O S. Padre Pio VI, ancião de 82 anos, estava prisioneiro da Revolução. O Calendário republicano continuava a vigorar e a "década" substituía o domingo. As nossas belas festas religiosas, tão consoladoras para o povo, permaneciam proscritas e tentava-se substituí-las por ridículas cerimônias. Era ainda necessário esconder-se para orar a Deus. Em Ecully, a casa daquela que daqui em diante chamaremos Pingon, possuía vastas dependências.
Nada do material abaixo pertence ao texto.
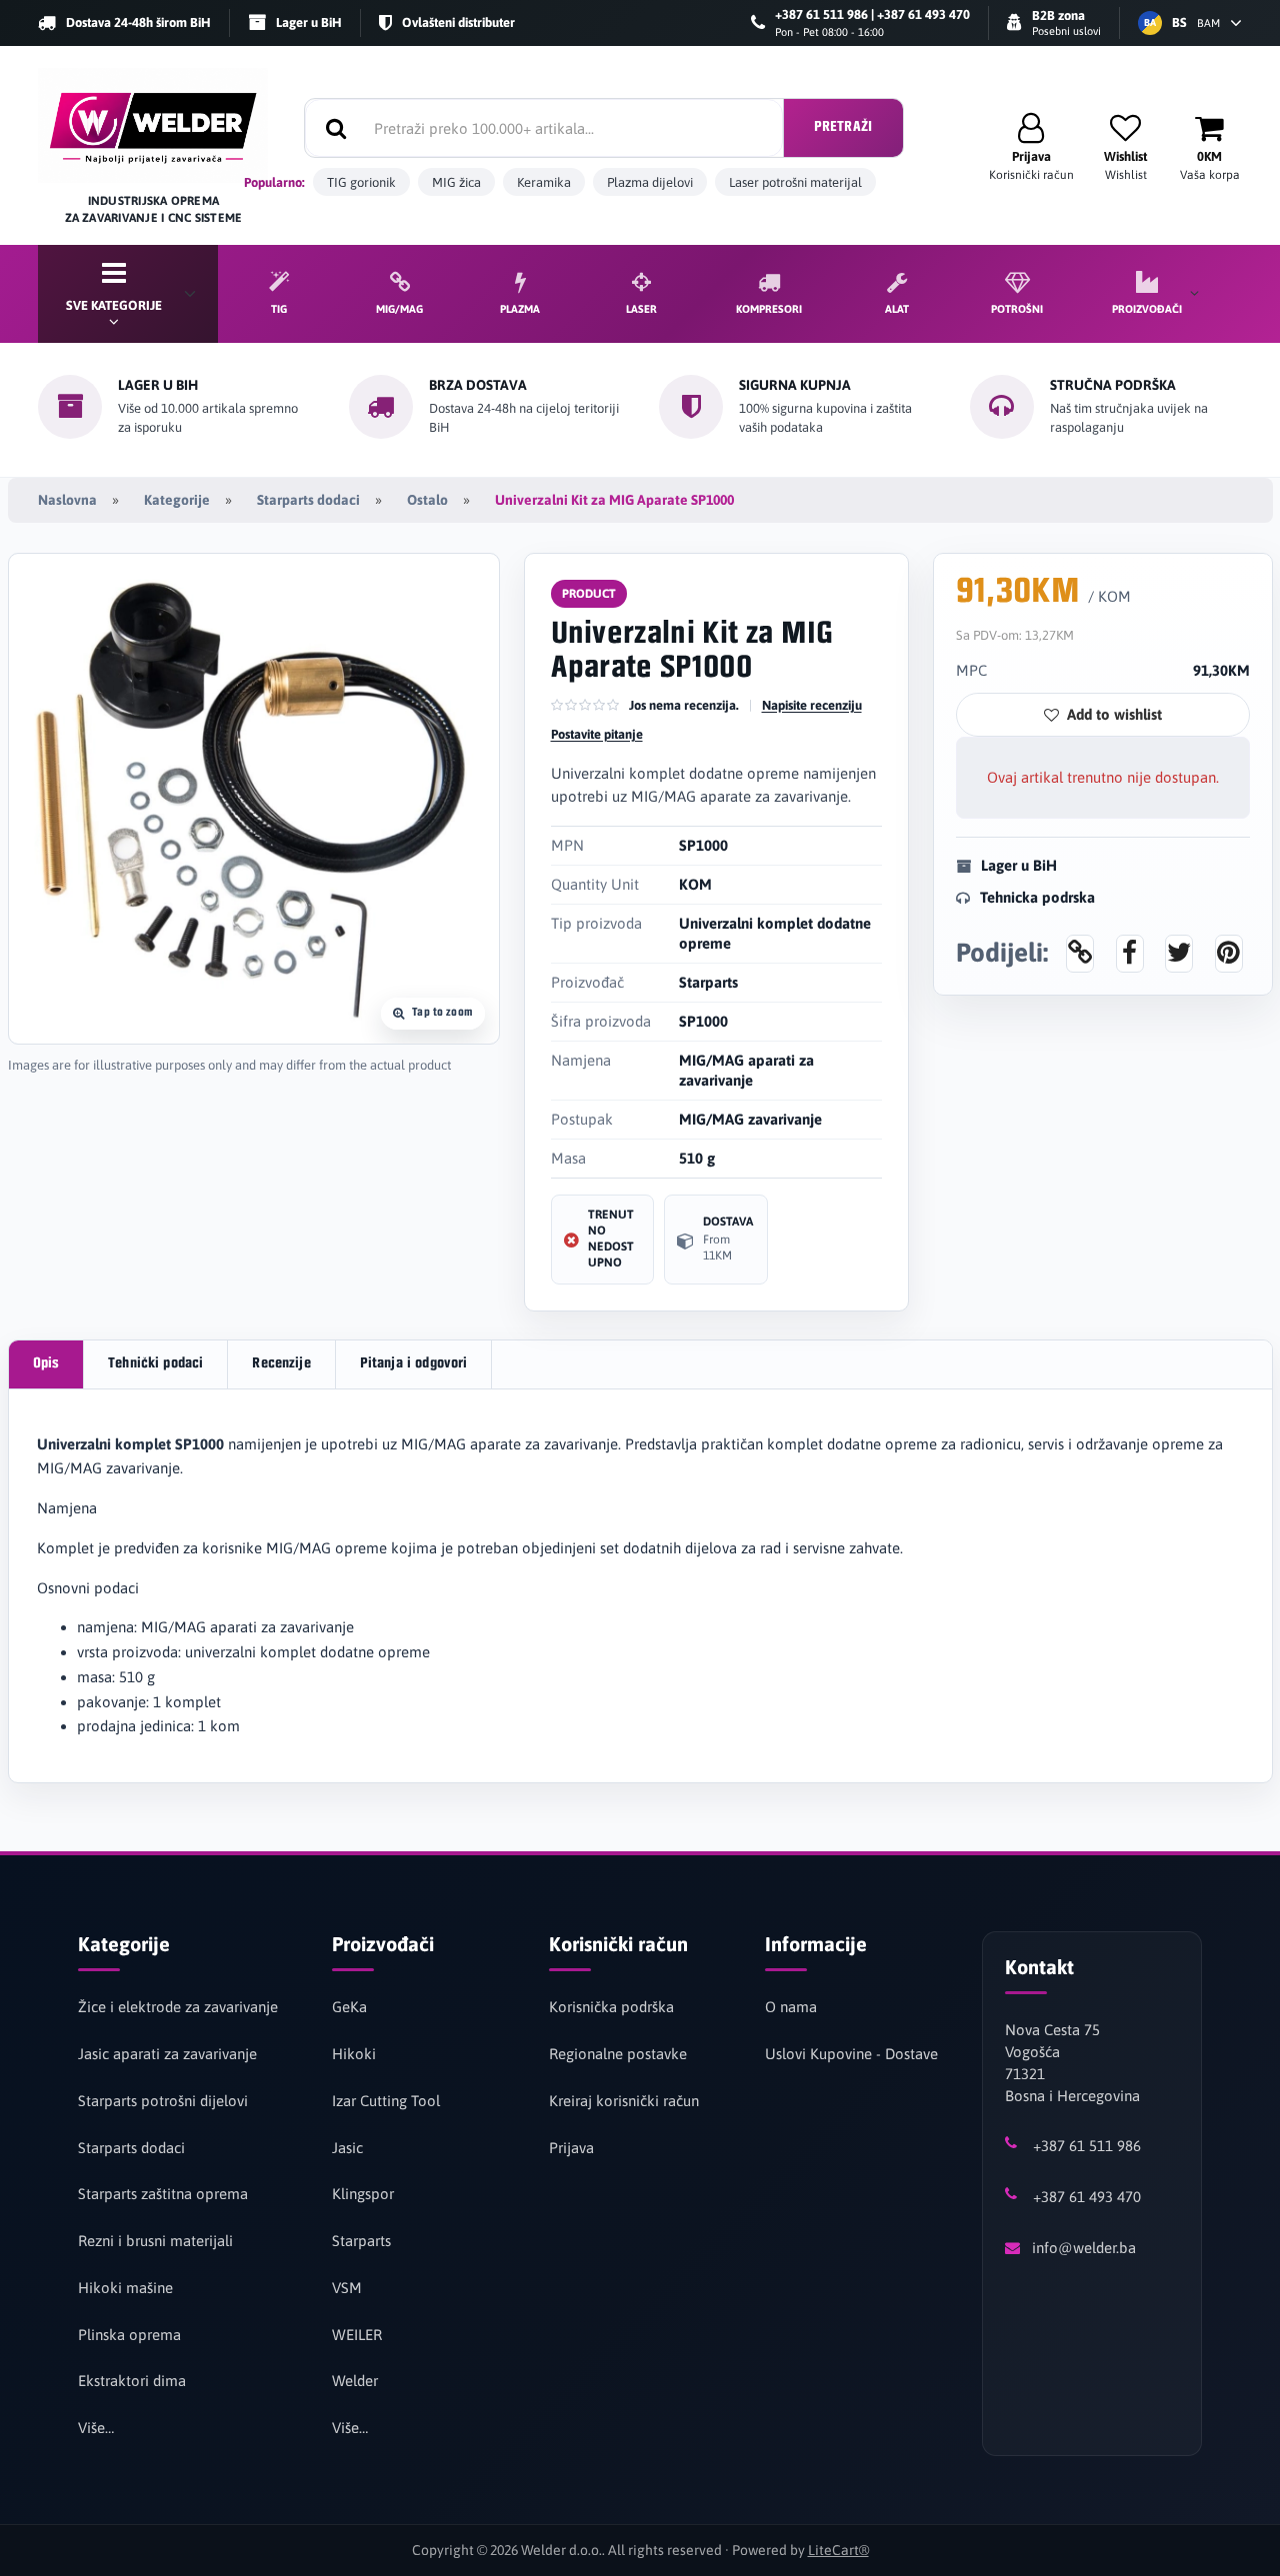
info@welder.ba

Foi esse o lugar escolhido pelos P.P. Groboz e Balley, para celebrarem a festa das crianças, festa celestial e esplendorosa, radiante de luz em tempos pacíficos, mas que o povo ignorava naquele fim de primavera. De manhãzinha os 16 meninos de Dardilly, que iam comungar, foram conduzidos separadamente, em trajes ordinários, para uma grande sala, cujas portas e janelas estavam bem fechadas, pois os meninos tinham cada um sua modesta vela e não convinha que fossem vistos de fora. Para maior precaução, puseram diante das janelas algumas carretas cheias de capim, e durante a cerimônia, para dissimular melhor, vários homens se ocupavam em descarregá-las. As mães levaram com muito cuidado, sob os chalés, os véus e os laços brancos. Cada qual aprontava o pr6prio filho para a visita divina. João Maria contava treze anos completos. Alma de um senso espiritual já mui apurado, podia bem apreciar o dom que acabava de receber. Tinha fome de Cristo e as tristes circunstâncias haviam tomado ainda mais distante aquele dia.
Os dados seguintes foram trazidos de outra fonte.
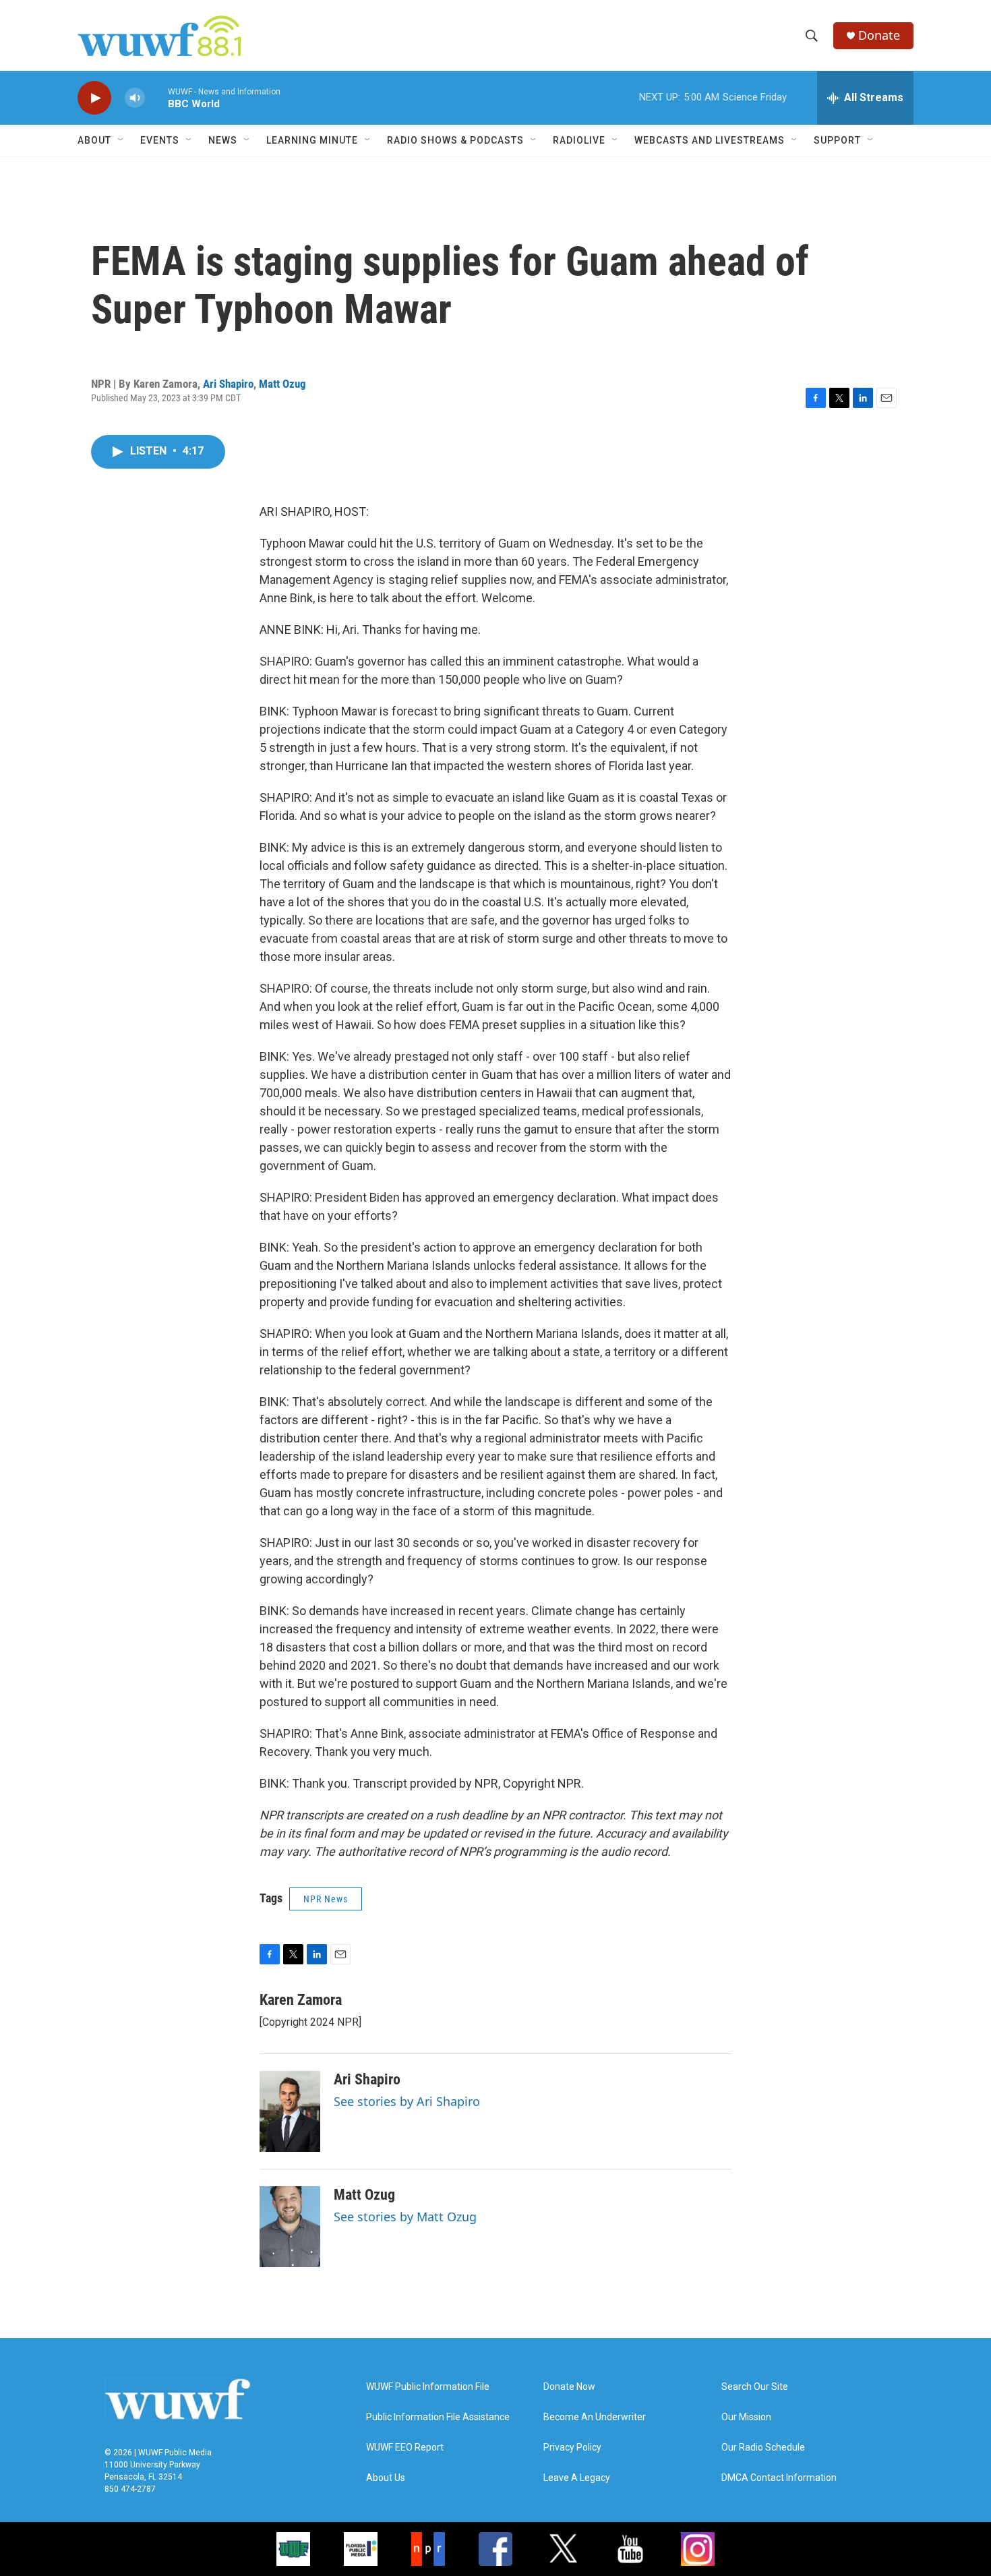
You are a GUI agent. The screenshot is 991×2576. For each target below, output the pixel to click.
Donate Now (569, 2387)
Recebeu a Eucaristia com o coração cheio de fé, desejo e grande amor: "Eu estava presente, contava Margarida Vianney. Meu irmão estava tão contente que não queria mais sair do lugar onde teve a felicidade de comungar pela primeira vez". Sem dúvida, havia muito, viviam no seu interior aquelas palavras que haveriam de sair tão ardentes de seus lábios sacerdotais: "Quando a gente comunga, sente algo de extraordinário... um gozo...uma suavidade...um bem-estar que corre por todo o corpo e o faz estremecer... somos obrigados a dizer como São João: Eis o Senhor!... Oh! meu Deus, que alegria para um cristão que se levantando da mesa sagrada vai com todo o céu no coração".

Mais tarde, não falava de sua primeira comunhão sem verter lágrimas de saudosa ternura. Passados 50 anos, mostrava aos meninos de Ars o modesto rosário de neo comungante, exortando-os a conservarem cuidadosamente os seus como lembrança preciosa.

No mesmo dia voltou com os pais para Dardil1y. Passara o tempo da infância e o tempo dos estudos. Ainda que crescesse lentamente, era forte para sua idade. Os trabalhos caseiros da granja e do campo já o reclamavam. Desde então embalsamou mais do que nunca a casa paterna com o perfume de suas virtudes. O aspecto franco, a atenciosa afabilidade que o levava a saudar cortesmente a todo mundo, acabaram por ganhar os corações de todos.